> Source document:

When word filtered out that Flats frontman Dan Devine was the offspring of an exceptionally well-known music industry figure, many chose to write him off without hearing a single note of his band's output. Which is a crying shame because despite their connections with East London and luminaries of the past, Flats don't make the kind of music anyone would associate with fashionable scenesters. While many of their peers choose to go along with whatever fad Dalston has bestowed on them, Flats' musical heritage starts with Steve Ignorant and ends with Digby Pearson. Uncompromising, uneasy listening with no room or time for pointless filler, the fact they have more in common with Amebix than The Alibi tells its own story.

> Information shown:
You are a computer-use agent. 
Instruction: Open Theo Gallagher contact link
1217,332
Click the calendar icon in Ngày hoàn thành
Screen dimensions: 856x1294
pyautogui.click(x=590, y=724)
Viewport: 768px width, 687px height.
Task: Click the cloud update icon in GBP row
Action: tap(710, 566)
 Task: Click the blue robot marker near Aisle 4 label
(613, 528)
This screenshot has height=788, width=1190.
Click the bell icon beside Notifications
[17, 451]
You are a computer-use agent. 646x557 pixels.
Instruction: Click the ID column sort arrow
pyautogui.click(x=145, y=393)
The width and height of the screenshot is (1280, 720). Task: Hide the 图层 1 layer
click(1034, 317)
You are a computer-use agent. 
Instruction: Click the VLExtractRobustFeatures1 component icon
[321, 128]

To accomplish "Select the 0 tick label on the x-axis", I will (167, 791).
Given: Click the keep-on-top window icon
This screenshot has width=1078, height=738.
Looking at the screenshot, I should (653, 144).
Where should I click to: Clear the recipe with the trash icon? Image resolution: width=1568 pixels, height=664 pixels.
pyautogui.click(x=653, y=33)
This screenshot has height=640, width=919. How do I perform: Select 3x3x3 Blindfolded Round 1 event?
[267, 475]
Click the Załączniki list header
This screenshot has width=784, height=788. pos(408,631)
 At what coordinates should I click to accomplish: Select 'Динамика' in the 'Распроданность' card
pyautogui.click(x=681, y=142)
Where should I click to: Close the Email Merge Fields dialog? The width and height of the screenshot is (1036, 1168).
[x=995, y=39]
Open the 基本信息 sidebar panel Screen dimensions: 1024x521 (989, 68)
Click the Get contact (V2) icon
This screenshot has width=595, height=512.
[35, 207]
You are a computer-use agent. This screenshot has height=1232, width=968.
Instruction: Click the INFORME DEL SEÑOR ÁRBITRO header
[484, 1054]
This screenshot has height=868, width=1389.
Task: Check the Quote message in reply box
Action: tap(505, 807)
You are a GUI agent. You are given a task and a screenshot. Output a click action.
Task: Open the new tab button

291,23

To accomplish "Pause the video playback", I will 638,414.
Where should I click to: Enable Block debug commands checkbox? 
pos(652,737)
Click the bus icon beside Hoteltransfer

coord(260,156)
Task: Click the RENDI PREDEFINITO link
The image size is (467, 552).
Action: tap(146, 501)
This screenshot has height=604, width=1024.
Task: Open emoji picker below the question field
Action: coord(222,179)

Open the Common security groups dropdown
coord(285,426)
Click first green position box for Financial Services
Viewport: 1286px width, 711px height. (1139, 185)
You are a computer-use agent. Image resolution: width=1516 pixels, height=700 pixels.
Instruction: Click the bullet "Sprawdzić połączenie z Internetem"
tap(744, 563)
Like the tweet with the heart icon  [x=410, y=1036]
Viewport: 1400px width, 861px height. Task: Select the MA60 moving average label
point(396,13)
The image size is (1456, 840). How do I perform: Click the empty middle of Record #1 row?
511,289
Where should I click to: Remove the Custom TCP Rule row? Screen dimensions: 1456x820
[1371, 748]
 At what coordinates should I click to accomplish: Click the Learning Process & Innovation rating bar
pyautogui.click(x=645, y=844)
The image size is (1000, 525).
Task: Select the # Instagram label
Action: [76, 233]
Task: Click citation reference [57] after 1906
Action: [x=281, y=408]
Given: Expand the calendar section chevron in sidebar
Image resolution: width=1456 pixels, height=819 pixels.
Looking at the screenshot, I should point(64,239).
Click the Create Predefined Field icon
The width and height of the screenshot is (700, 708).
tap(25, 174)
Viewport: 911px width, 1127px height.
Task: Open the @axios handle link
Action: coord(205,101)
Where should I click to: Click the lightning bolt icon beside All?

> Set task 1:
According to the piece about the band Flats, who fronts the band?
> Set task 2:
Carry on writing the piece about the band Flats, starting right after its final sentence.
The entries have nothing to do with the piece about the band Flats.

> Reply 1:
Dan Devine.

> Reply 2:
As does Better Living, a record that seems to have taken an eternity to make but has proved itself to be well worth the wait. Having released two EPs at the back end of 2010, one of which was produced by Klaxons' Jamie Reynolds, their progression from speed merchants whose songs barely stretched beyond the two minutes mark to purveyors of doom laden grindcore riffs harking back to that genre's halcyon period of the late Eighties hasn't gone unnoticed.
Recorded in their Hackney studio over the summer of 2011 and also produced by the band themselves, Better Living is a brutal collection dissected into 12 pieces that recalls the likes of Discharge, Heresy and Unseen Terror at their finest. Except filtered through a twenty-first century time tunnel. Just to confirm where they're coming from, Better Living even includes a cover of 'Crucifixion' by Swiss prototype death metallers Hellhammer. However, first and foremost, let's concentrate on the other 11 pieces of original material.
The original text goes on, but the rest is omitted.